Provided material Start Marker

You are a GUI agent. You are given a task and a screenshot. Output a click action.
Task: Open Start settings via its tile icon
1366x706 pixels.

Provided material End Marker
Provided material Start Marker

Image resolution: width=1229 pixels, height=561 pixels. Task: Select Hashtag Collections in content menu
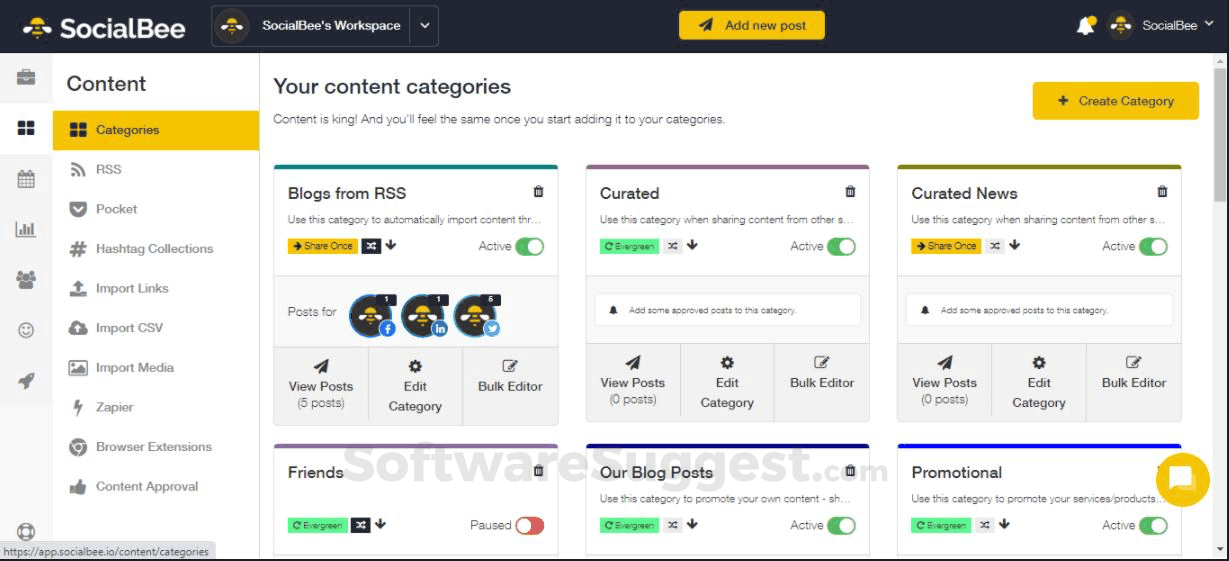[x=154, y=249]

Provided material End Marker

Task directions:
From the records above, print exactly the lines that run from the line with "You are a GUI" to the line with "1366x706 pixels.", inclusive.

Response to this exercise:
You are a GUI agent. You are given a task and a screenshot. Output a click action.
Task: Open Start settings via its tile icon
1366x706 pixels.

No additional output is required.